Noonan syndrome with multiple lentigines (NSML), formerly known as LEOPARD syndrome, is a rare autosomal dominant genetic disorder belonging to the RASopathy family of conditions. The acronym LEOPARD historically described its cardinal features: Lentigines (multiple dark spots on the skin), Electrocardiographic conduction abnormalities, Ocular hypertelorism (widely spaced eyes), Pulmonary stenosis, Abnormalities of the genitalia, Retardation of growth, and sensorineural Deafness. The condition is caused primarily by mutations in the PTPN11 gene, though mutations in RAF1 and BRAF have also been
How is Noonan syndrome with multiple lentigines inherited?
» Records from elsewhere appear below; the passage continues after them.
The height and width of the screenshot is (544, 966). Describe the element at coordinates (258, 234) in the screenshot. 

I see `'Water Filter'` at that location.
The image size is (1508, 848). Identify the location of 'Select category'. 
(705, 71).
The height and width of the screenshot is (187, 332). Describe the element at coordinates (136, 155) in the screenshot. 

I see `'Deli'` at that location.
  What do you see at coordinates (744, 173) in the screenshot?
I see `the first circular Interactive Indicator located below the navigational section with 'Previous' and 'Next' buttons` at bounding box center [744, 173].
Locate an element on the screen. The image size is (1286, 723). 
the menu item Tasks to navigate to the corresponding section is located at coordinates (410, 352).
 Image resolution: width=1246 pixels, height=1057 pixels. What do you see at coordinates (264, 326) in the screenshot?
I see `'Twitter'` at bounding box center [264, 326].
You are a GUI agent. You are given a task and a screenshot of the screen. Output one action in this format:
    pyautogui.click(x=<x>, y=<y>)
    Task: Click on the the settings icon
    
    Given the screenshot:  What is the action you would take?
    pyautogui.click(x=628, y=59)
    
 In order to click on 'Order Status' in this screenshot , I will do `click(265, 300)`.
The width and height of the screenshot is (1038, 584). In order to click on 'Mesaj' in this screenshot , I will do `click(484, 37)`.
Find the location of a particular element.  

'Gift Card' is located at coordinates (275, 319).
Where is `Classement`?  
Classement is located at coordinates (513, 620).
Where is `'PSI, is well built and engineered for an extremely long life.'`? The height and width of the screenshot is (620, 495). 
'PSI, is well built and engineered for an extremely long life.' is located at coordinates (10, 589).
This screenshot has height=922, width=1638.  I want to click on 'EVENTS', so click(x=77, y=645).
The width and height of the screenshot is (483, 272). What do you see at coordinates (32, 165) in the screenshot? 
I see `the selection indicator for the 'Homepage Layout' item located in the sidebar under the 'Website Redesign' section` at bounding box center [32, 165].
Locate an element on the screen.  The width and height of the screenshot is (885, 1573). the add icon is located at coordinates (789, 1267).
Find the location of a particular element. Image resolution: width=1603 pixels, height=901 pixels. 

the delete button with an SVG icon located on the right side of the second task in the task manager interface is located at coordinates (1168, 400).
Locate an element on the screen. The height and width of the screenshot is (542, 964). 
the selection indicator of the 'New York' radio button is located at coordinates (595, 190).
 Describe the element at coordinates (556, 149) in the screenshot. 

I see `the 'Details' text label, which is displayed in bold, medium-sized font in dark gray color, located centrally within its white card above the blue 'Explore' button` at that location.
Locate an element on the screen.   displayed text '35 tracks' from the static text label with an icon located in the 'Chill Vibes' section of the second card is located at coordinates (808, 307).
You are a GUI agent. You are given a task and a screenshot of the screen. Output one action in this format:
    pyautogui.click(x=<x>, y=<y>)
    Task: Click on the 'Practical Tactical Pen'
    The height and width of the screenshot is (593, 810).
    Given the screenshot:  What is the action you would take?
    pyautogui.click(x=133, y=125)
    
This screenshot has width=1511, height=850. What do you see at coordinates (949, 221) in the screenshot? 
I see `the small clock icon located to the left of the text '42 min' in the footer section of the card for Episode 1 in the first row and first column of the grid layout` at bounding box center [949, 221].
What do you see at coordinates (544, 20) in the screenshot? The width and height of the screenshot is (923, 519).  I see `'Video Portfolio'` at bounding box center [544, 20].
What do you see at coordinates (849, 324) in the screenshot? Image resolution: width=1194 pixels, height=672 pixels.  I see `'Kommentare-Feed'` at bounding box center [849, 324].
Noonan syndrome with multiple lentigines follows a autosomal dominant inheritance pattern. Genetic counseling can help families understand recurrence risk and testing options.
At what age does Noonan syndrome with multiple lentigines typically begin?
Typical onset of Noonan syndrome with multiple lentigines is childhood. Age of onset can vary across affected individuals.
Which specialists treat Noonan syndrome with multiple lentigines?
1 specialists and care centers treating Noonan syndrome with multiple lentigines are listed on UniteRare, sourced from ClinicalTrials.gov principal investigators, published research, and the NPPES NPI registry.